[Stored data Boundary: Start]

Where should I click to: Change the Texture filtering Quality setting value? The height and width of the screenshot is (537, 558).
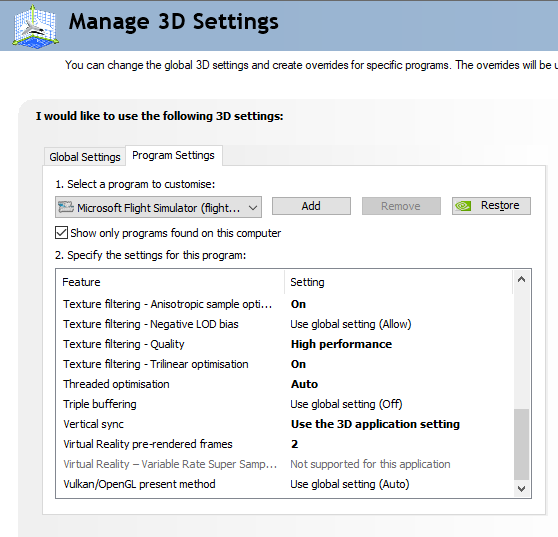[341, 344]
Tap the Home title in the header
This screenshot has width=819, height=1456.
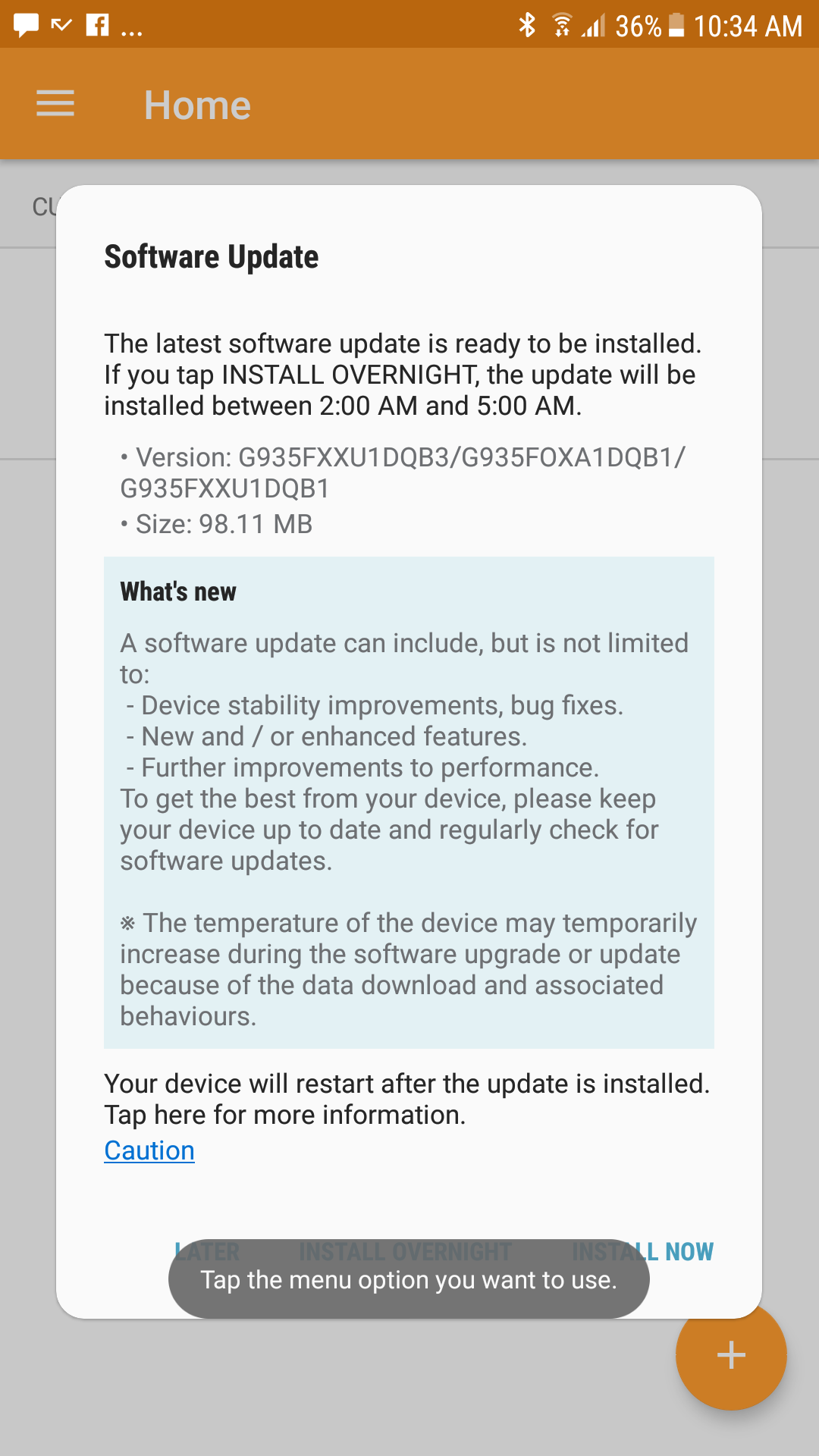197,105
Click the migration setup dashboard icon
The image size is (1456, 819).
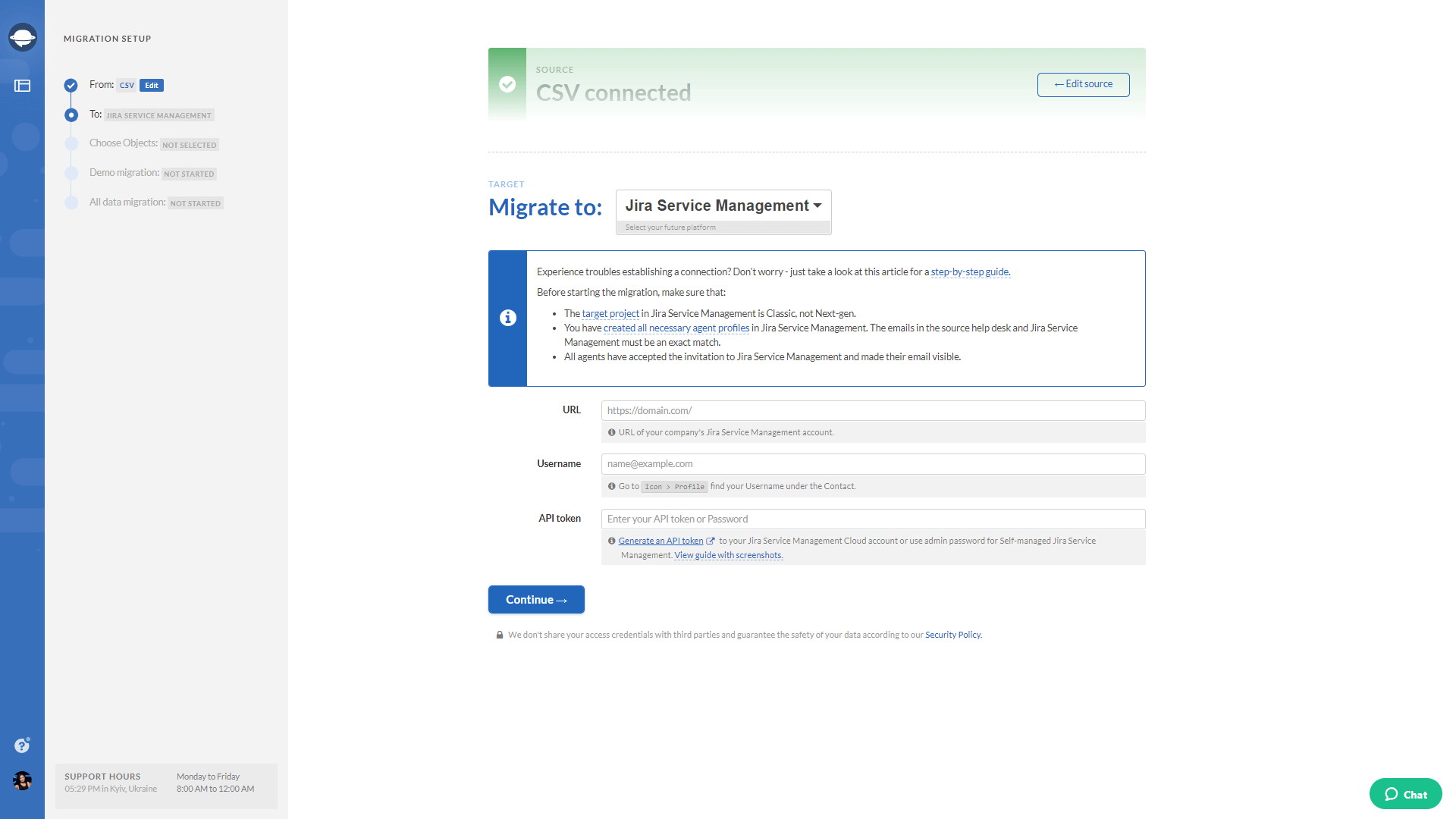[x=22, y=84]
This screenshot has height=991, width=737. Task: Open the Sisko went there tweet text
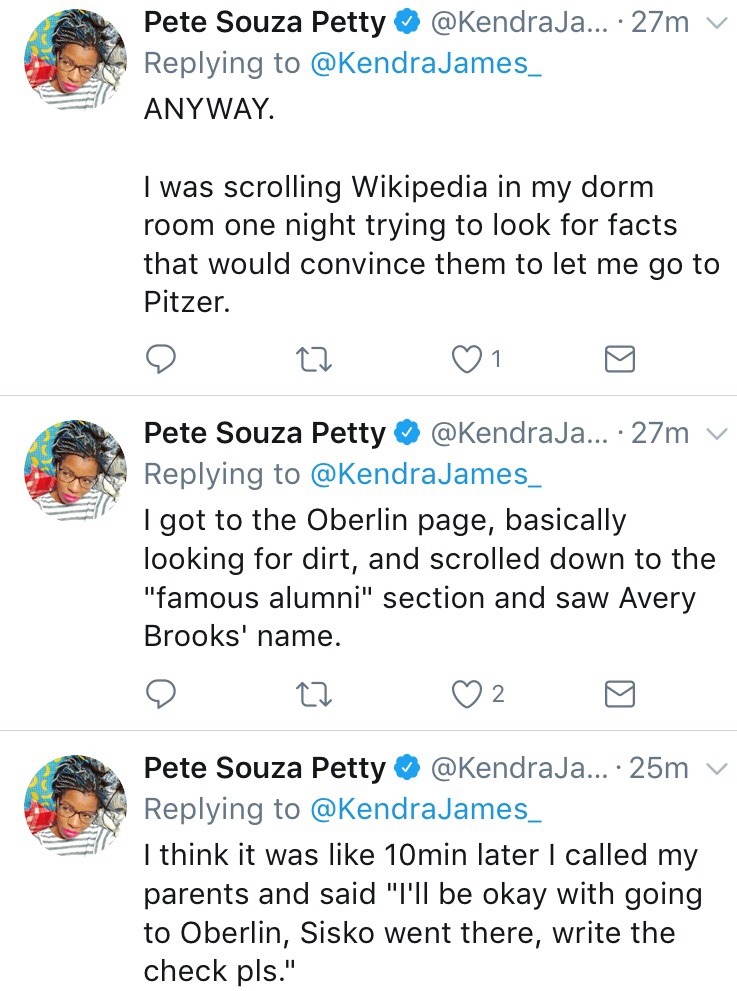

[Stored data Boundary: End]

* Task goal
Output the span from the line with "The image size is (1456, 819)." through the last line of the data, inclusive and exact, and omit every picture.

* Response to this task
The image size is (1456, 819).
[x=22, y=84]
This screenshot has height=991, width=737. Task: Open the Sisko went there tweet text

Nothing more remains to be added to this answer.